Why getting box-shadow right matters more than it looks
A poorly tuned box-shadow is one of the most common reasons a UI looks amateurish even when everything else is well-designed. A shadow that is too hard, too dark, or too large makes elements look like they are cut out and glued to the page. A shadow that is too soft and spread too wide makes them look like they are floating above a fog. The difference between a shadow that reads as natural depth and one that reads as heavy-handed styling is often a matter of adjusting two or three parameters by a few pixels — changes that are nearly impossible to tune by editing CSS values in a code editor, but take seconds with a visual slider. This is the core reason a CSS shadow designer exists as a dedicated tool.
The rendering model
A box shadow is rendered by extending the element's border box (or the shape defined by its border-radius) and painting a color that fades according to the blur radius. The blur is implemented using a Gaussian blur — the same algorithm used in photo editing software — applied to a solid shadow shape. The spread radius expands the shadow shape before blurring (positive) or contracts it (negative). Multiple shadows are painted in z-order with the first shadow on top, then composited with the element itself on top of all shadows.

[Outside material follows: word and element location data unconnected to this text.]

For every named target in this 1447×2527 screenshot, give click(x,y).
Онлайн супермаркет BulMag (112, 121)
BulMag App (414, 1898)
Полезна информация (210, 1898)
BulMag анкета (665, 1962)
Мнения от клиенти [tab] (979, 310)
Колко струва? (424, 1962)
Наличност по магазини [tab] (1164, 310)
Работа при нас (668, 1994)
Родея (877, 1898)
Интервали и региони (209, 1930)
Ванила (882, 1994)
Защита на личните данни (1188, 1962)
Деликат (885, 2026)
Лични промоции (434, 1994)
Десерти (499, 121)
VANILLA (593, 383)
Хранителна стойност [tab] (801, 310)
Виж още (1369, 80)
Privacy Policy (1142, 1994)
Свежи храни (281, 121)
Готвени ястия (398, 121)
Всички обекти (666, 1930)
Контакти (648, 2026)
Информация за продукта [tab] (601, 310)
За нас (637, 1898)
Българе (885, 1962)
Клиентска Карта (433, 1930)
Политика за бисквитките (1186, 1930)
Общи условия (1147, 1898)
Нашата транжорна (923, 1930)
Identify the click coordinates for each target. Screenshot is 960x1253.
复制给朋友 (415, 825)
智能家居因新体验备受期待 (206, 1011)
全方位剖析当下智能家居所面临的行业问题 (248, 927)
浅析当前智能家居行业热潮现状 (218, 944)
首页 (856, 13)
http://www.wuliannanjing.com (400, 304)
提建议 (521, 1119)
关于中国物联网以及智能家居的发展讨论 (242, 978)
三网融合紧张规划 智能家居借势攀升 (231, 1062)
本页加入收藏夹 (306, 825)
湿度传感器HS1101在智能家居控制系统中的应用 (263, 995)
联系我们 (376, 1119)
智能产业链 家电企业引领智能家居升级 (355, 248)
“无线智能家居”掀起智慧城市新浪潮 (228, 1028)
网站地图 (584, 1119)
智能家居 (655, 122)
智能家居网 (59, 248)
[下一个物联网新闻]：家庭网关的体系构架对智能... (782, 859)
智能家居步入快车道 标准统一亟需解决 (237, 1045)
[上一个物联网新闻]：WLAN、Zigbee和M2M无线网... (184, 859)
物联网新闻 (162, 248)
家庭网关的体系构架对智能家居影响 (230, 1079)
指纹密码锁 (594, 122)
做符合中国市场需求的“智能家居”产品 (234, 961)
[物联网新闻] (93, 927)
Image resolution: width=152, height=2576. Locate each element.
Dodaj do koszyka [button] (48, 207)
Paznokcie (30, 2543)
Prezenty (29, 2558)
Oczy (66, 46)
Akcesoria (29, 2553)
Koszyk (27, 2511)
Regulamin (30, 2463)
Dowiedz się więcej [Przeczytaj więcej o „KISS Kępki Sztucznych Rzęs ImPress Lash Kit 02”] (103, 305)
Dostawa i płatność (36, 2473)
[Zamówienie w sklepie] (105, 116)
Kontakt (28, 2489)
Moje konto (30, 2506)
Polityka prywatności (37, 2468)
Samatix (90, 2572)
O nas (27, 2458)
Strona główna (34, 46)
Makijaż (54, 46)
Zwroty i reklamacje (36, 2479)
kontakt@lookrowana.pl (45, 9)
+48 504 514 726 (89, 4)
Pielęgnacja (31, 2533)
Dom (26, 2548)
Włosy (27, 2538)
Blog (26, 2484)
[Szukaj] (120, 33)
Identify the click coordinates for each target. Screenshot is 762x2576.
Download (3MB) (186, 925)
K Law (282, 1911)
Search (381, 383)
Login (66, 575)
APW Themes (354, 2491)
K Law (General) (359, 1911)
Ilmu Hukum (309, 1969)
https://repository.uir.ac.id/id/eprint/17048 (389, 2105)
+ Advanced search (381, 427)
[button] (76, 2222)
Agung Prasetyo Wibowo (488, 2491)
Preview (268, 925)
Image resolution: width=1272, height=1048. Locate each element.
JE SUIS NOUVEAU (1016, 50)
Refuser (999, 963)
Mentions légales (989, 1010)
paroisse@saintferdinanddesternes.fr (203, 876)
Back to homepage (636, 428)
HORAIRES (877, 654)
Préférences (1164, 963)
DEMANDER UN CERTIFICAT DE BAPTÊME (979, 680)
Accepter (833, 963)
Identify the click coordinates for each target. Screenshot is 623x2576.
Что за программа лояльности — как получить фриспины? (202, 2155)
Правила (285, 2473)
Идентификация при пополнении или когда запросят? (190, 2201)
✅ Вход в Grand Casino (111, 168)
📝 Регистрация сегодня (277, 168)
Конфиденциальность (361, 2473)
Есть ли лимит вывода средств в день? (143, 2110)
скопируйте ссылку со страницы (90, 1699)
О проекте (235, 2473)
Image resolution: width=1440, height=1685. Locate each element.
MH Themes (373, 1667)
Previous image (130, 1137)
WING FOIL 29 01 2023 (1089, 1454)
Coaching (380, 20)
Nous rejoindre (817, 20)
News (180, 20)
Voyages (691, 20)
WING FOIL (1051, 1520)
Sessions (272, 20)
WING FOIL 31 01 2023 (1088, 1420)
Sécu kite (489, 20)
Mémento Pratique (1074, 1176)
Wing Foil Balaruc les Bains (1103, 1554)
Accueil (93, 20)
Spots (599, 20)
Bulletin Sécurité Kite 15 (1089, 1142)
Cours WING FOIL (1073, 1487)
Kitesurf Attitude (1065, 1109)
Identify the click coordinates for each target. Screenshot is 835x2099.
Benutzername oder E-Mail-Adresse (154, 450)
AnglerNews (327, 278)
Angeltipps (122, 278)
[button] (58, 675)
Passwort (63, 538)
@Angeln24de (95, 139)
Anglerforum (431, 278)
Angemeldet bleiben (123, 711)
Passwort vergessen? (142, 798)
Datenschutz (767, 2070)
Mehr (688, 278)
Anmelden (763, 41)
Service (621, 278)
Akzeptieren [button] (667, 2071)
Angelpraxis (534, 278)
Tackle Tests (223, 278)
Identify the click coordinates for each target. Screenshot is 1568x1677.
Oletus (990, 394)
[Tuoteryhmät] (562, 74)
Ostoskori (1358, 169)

Design patterns using box-shadow
Modern UI design uses box shadows to communicate elevation and interactive state. Material Design (Google's design system) defines 24 elevation levels, each with specific shadow parameters. Flat design periods (2013–2016) avoided shadows; neumorphism (2020) uses inset and outset shadows of the same color to create a soft-extruded look; modern 'glassmorphism' combines translucency with subtle shadows. The current mainstream trend favors subtle, multi-layered shadows that create a natural depth feel without appearing overly stylized. The most effective technique is layering two shadows: one tight and dark (simulating a key light), one large and soft (simulating ambient light).
Performance considerations
Box shadows are GPU-accelerated in modern browsers and have minimal performance impact for static elements. However, animating box-shadow (as a CSS transition or animation) triggers a repaint on every frame, which can cause performance issues on low-end devices. The recommended alternative for animated shadows is to use opacity transitions on a pseudo-element (::before or ::after) that has a static box-shadow — transitioning opacity is cheaper than repainting the shadow geometry. For most static use cases — cards, buttons, modals — box-shadow performance is not a concern.